Fandom: None really, this is just madness. Shows up in my Sherlock (BBC 2010) and my meta-fic fiction.
Rating: Gen
Characters: London, mention of Glasgow
Triggers/Warnings: None, that I'm aware of.
A/N: This came into my head when I was trying to write a different piece of original fiction. London has crept into all of my works, and so I figured it was time for the Prologue, the explanation, if you will.
The City knew it was capricious, knew it was jealous and willful and lonely and even, in its oddest parts, insane, but it had an excuse. It was the City. From the earliest days, when it was Londinium and the people moved upon it and beat streets into its mud and all its thoughts were of hunger and thirst and fear and work and then of blood (as blood is as much a part of every City as is the dead) and then bones were buried, and houses built, and mud became stone became streets with Names and names and ideas thought and bred and the Globe rose up and created for itself a playwright whose Name would span millennia and kings and queens and traitors died and the Hill became bloodthirsty and London controlled all its separate parts into itself. It became a bit mad, some said, and those who touched it, touched It, became even so as it was.
Copyright Madly-Write, 2011.
It was capable of thoughts, and dreams, and yet, as sure as the Thames moved like the artery through the bed, it knew it was bound by Legend, bound by Lore. There were things that must happen, whispered the streets, Things that must occur, Names that must be spoken, deeds that must be done and finished and held. Fleet Street whispered for a barber, the cobbles whispered for Ripper and blood, and Baker whined and pouted and sulked for its pair, and in the future/past the workhouses cried for their Twist, their golden locket.

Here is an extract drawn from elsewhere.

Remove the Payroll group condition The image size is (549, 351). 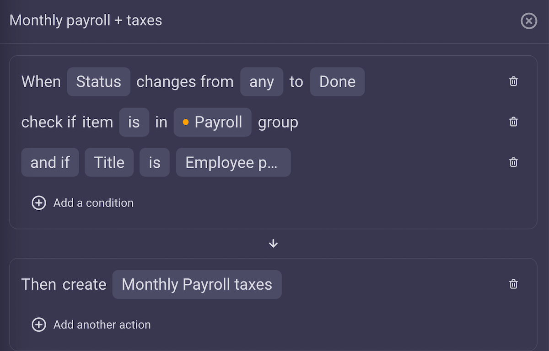(513, 122)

London grew and spawned and sprawled and became what it needed to be. Bridges were built and bridges fell and once there was a great pain, a great anger and fire raged amongst the building, raged for days. But the streets were not tarnished, the underlayers of itself were not scourged. London savoured up the taste of fire in itself, saved it as a warning, put that flavour in the minds of those it needed to save it, those who defended it.
It called to itself Centres, the folk (and the not-Folk) it needed to govern its more intemperate parts. They rarely ran in line with the politics (or politicks) of the day, for the City had no use for the petty means of tangled thought when it had its own much more ancient breed. The kings rose and the kings fell and Cromwell (the damned interloper, though he was himself a Name) rose and began the new age of people. The Centres changed and moved and stayed hidden (though some didn’t) and all throughout the ages the City remained itself.

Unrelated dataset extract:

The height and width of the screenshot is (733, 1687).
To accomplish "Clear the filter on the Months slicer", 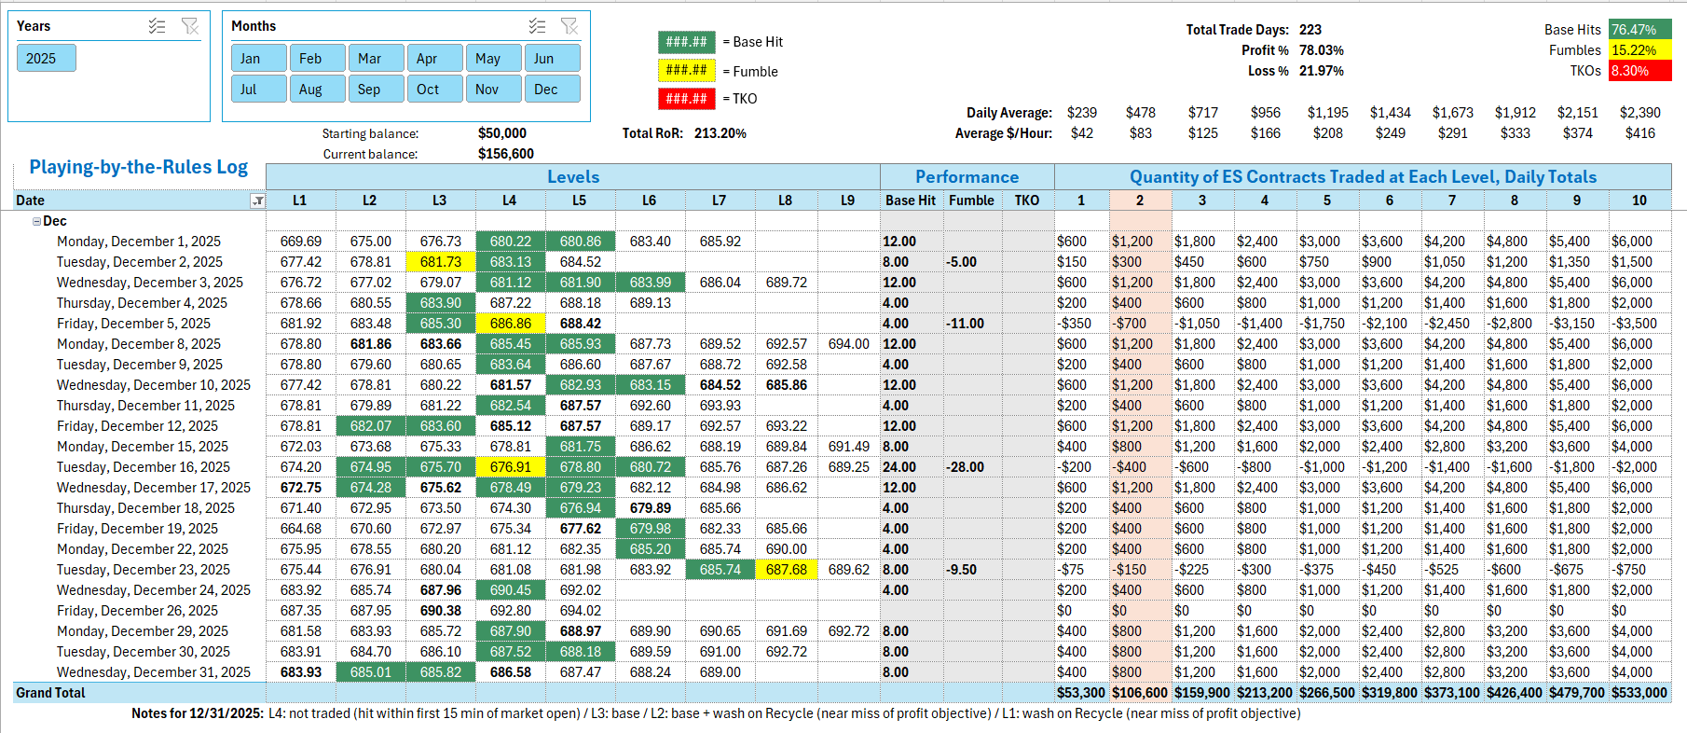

Those who were its Lost were its ears and eyes and those who were its dead were buried in its bones. The Lost came and went and touched the mind of the City and it (for Cities can neither be kind nor cruel, but both) being fickle sent some to be irregular and some to be free and some died to tell the tales that haunted its inner mind. Their shapes were seen by some with sight, in the mist and fogs that haunted the stories, and haunted the minds of those more watchful.
Unlike its younger sister Glasgow, London felt no need to proclaim its freedom. It was free, and not free, and the center of the times, for without London what would there be.
And so it was, as the ages passed, Londinium to London, the City grew and changed and became its ever deep-built self.